The workers must also be aware of good personal hygiene practices. This will help prevent cross contamination and possible spread of foodborne diseases from humans. Workers suffering from contagious diseases should refrain from coming to work and regular employee health checkups must be carried out by doctors. All staff must be trained in food and personal hygiene, and strictly follow recommended methods of hand washing and drying. Proper usage of hygiene gear including masks, caps, gloves, overalls and footwear must be ensured.

Floors, walls, drainage facilities, narrow cat-walks and all surfaces in the processing area must be cleaned thoroughly using high quality cleaning materials. The standard cleaning practices must be diligently met each time and the supervisors should ensure that the crew is doing their job properly. Quality and consistent employee training, and effective instant monitoring methods like ATP testing will help achieve these goals.

2. Good Packaging Is Crucial

The quality and suitability of packaging are also very important in determining the safety, longevity and hygiene of food products.

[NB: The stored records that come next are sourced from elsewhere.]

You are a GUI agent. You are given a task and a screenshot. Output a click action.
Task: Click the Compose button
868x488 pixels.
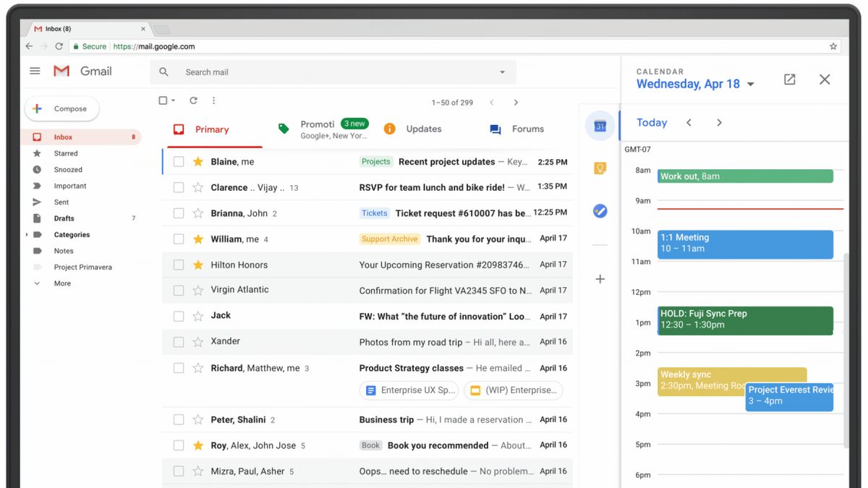point(61,108)
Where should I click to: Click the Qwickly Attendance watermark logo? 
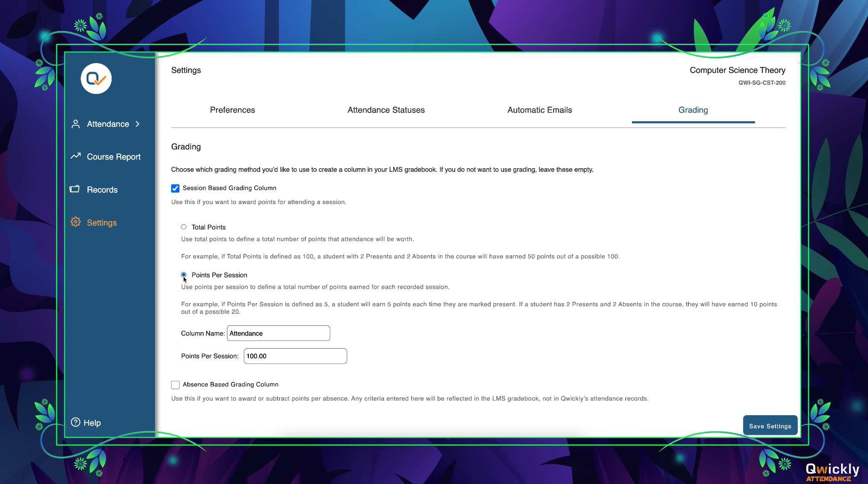coord(832,472)
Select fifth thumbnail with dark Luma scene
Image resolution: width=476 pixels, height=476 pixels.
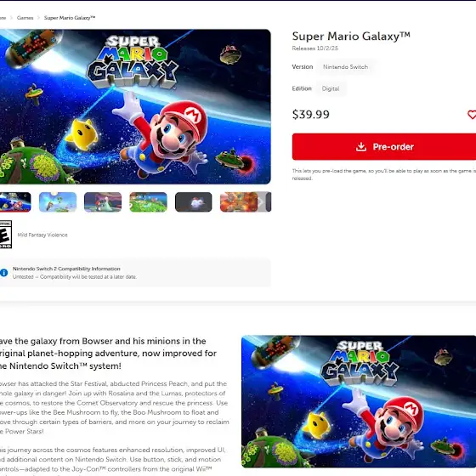point(194,202)
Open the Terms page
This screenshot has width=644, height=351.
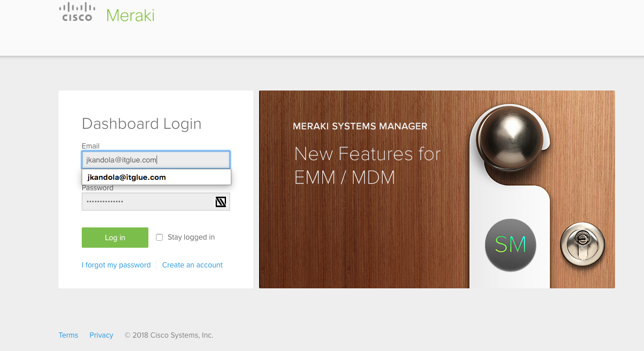point(68,335)
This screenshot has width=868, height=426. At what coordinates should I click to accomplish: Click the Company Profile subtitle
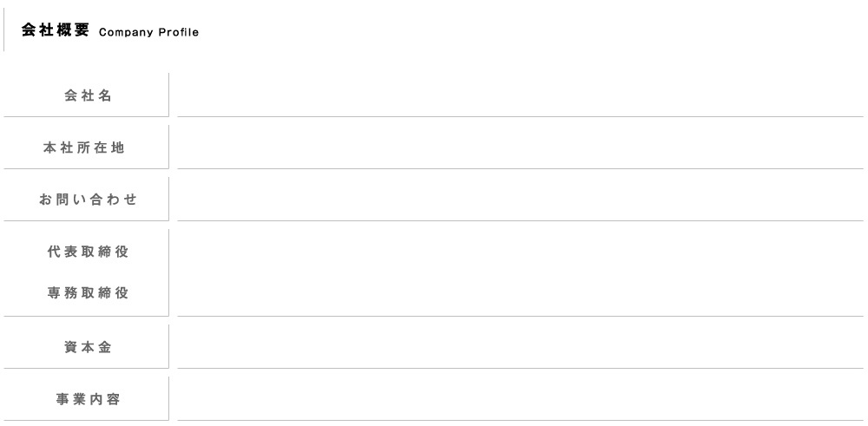[148, 33]
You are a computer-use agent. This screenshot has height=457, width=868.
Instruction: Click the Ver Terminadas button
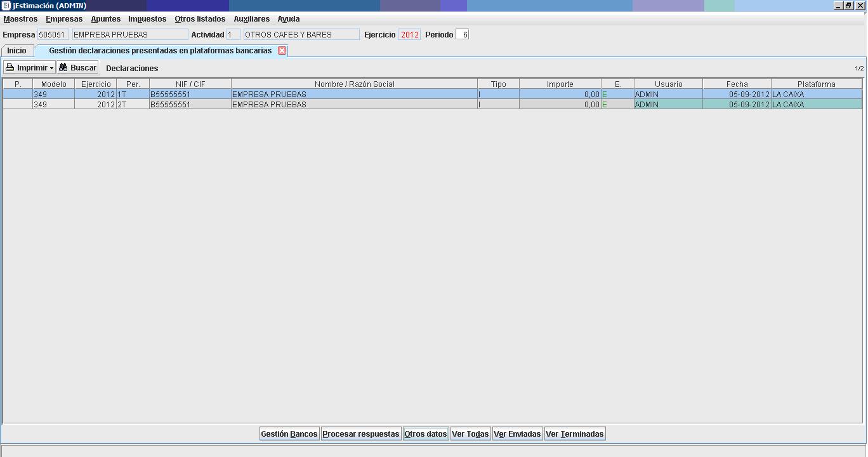(575, 434)
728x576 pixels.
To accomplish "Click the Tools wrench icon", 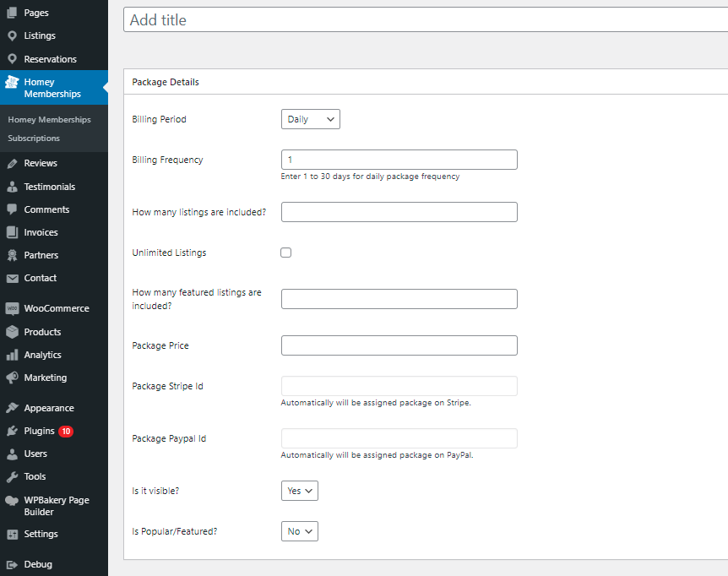I will click(12, 476).
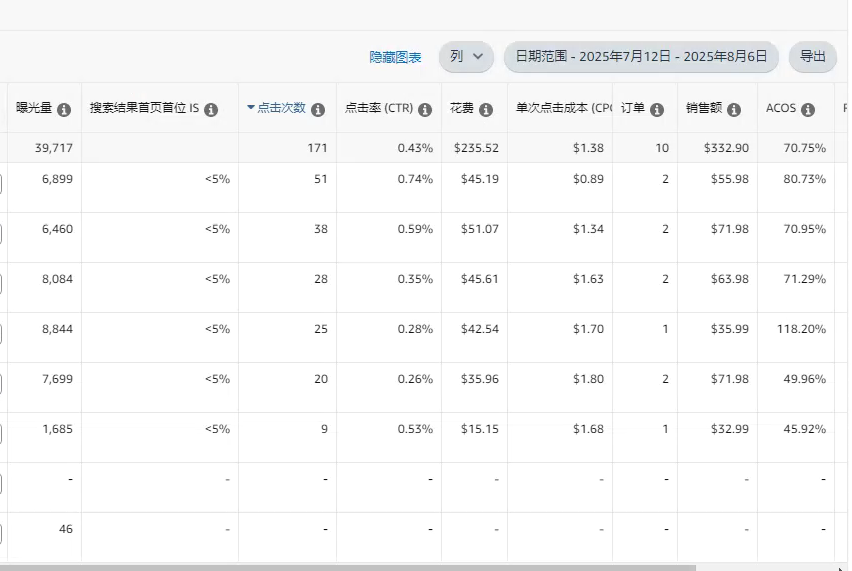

Evolving consumer habits, growth of online marketplaces, increased consumption of high-protein foods, popular demand for smaller portions due to shrinking family size and the rise in new global distribution channels have all impacted packaging requirements.

Sustainable and responsibly sourced packaging materials are the hallmark of advanced packaging technology. They are environmentally friendly and do not deplete natural resources. Clean label packaging focuses on using recycled materials, high-pressure packaging technology, digital packaging and 3-D printing techniques, and outsourcing of more activities to save money, time and resources.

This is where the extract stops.